As polícias militares estaduais, são os maiores exemplos de fragilidade estatal brasileira, frente a grandes e ineficientes estruturas que só servem como aparato de proteção a oligarquias locais contra cidadãos que ousem questioná-los; policiais mal pagos e despreparados, são instruídos a defender a grande propriedade privada, ligada a tais oligarquias políticas, enquanto a população comum, vive sob a mira de sua desconfiança, onde o princípio constitucional da "presunção de inocência" lhes parece pouco válido (foto: reprodução). 

 Embora tenham liderado severas intervenções estatais na economia brasileira, tais figuras públicas que agora esboçam pretensões eleitorais, contam com a simpatia de setores da economia privada financeira que os considera "liberais", apesar de sempre pertencerem ao aparato de Estado e viverem sobre a sombra de generosos subsídios (salários) públicos, regalias e privilégios.
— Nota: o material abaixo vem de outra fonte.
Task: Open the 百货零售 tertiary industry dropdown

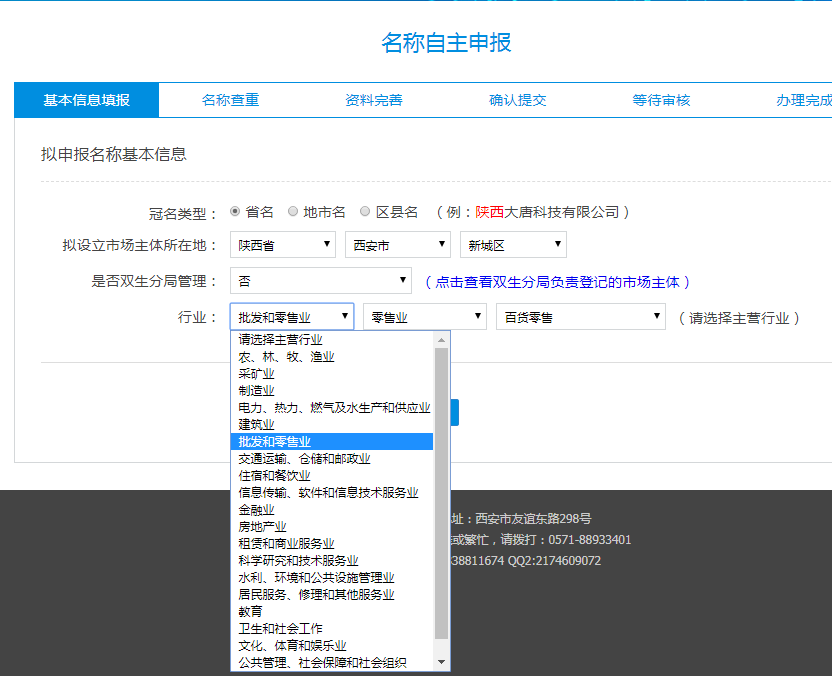Action: [x=579, y=315]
 Por assim estar de acordo com o gosto do oligopolizado (e por isso), concentrado setor financeiro nacional - tenta-se vender a imagem de burocratas estatais, como exímios e verdadeiros expoentes de um tipo de liberalismo "jabuticabesco" (que só existe no Brasil) -, onde a tendência se faz na manutenção de um Estado fraco, e ainda em nome de certos interesses, mantido grande.

 Outro aspecto que também caracteriza como atual, a constatação da ex-primeira-ministra inglesa sobre a natureza do Estado brasileiro durante sua visita ao Brasil em 1994, pode ser sentida com relação às nossas Forças Armadas: grandes contra o cidadão, mas fracas e incapazes de protegê-lo em caso de uma invasão estrangeira sobre nosso território, e ainda, extremamente onerosas ao contribuinte, por conta das pesadas regalias concedidas a altos oficiais das Três Forças. 

 Nesse sentido o Estado brasileiro continua, e é mais do que nunca, grande em sua estrutura burocrática bancada pelo contribuinte e fraco na hora de defender o cidadão.